Однако, несмотря на смущение и стыд от вынужденной немоты своей, книгоноша упорно приходил всякий вечер в комнату Анны и неизменно приносил бутылки с портвейном, зная, что от портвейна ему становится легче. Каждый вечер в ту осень на Тевелева, 19, были споры, свечи, чтение стихов и портвейн. В компании Анны, Вики Кулигиной, бывшего мужа Вики – Толика Кулигина портвейн предпочитали биомицину. Развивающийся книгоноша охотно оставил «билэ мицнэ» и перешел на портвейн.

Сейчас, сквозь толстый слой времени, поведение рабочего парня Савенко вызывает восхищение своей могучей интуитивной направленностью. Если разумом он не понимал, что ему нужна Анна, нужны эти не совсем понятные ему и иногда просто смешные и неестественные люди, могучий инстинкт шептал ему: «Сиди тут. Это то, что нужно тебе. То место. Сиди тут. Это они. Именно этих людей ты искал безуспешно на заводах, на овощных базах, на дорогах Крыма, Кавказа и Азии. Сиди, молчи и учись». Так он и поступал. Игнорируя непрошеное сочувствие и иной раз насмешки. Лосиный Миша Басов был ироничнее всех. И не раз замечал на себе книгоноша его насмешливый взгляд.

…Брюки. Через дней десять Анна вдруг попросила его:

– Слушай, Эд, сшей брюки моему приятелю? Он худ как щепка, и обычная советская продукция выглядит на нем мешком. А его девушка, моя подруга Женя, хочет, чтобы Заяц выглядел красавцем. Сошьешь?

– С удовольствием, Анна. Пусть он купит 1 метр 20 сантиметров ткани, – отвечал лжец, подумав о том, что он помнит, в каких местах измерял его Максим, парень, пошивший ему хаки-джинсы.

Конечно, ложью своей он сам создал себе ненужные хлопоты, подумал лжец, но выкрутиться он сумеет. Замерит приятеля Анны, возьмет материал и отвезет мерки и материал Максиму. Максим соорудит брюки, Эд вручит их приятелю Анны, и все останутся довольны.

Но насмешник-случай разыграл эту пьеску иначе. Когда, получив у Юрки Кописсарова – брата несчастливого авантюриста Мишки – адрес юноши Максима, лжец добрался до красивой старой улочки и постучал в красивую, ставшую произведением абстрактного искусства, так она вылиняла, дверь одноэтажного дома, то вместо Максима к замершему со свертком в руках книгоноше вышла красивая, как и улица и дверь, старая женщина. «Ах, Максимчика на прошлой неделе забрали в армию! – сказала женщина радостно. И прибавила: – Слава богу!»

Что сделал Максимчик, чтобы заслужить это «слава богу!», Эдуард так никогда и не узнал. На красивой старой улице пахло красиво дымом, когда грустный книгоноша плелся к трамваю.

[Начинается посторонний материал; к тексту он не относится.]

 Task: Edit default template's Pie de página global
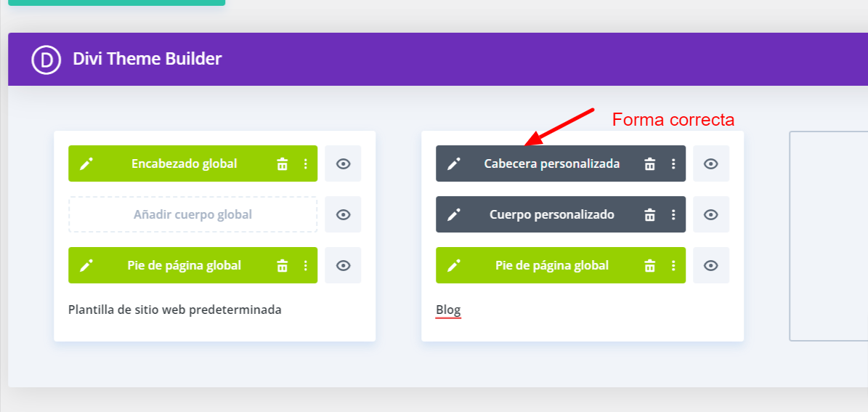click(86, 265)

Других знакомых портных у него не было. Нормальный портной в ателье в те годы не умел да и не захотел бы сшить расклешенные брюки. Что делать? Когда Эдуард обратился за советом к Юрке Кописсарову, Юрка сказал, что других знакомых модных портных у него нет, и философски заметил: «Зачем врал?»

О том, чтобы вернуть материал Зайцу, не могло быть и речи. Это значило навеки уронить свое достоинство в глазах новоприобретенных друзей, а главное – Анны. Прослыть трепачом. Подумав, Эдуард решил сшить брюки сам. Прежде всего он в сотне точек измерил свои собственные расклешенные брюки и перенес размеры на бумагу. Получился чертеж брюк. Раиса Федоровна скептически наблюдала за действиями сына, разложившегося с бумагой, мелом, тканью и угольником на семейном круглом столе в единственной их комнате «Как же ты собираешься шить? Ты же не умеешь?» – заметила она. Однако ей, видимо, было интересно, как же сын ее выпутается из истории, о которой, обычно скрытный, он решил почему-то ей рассказать.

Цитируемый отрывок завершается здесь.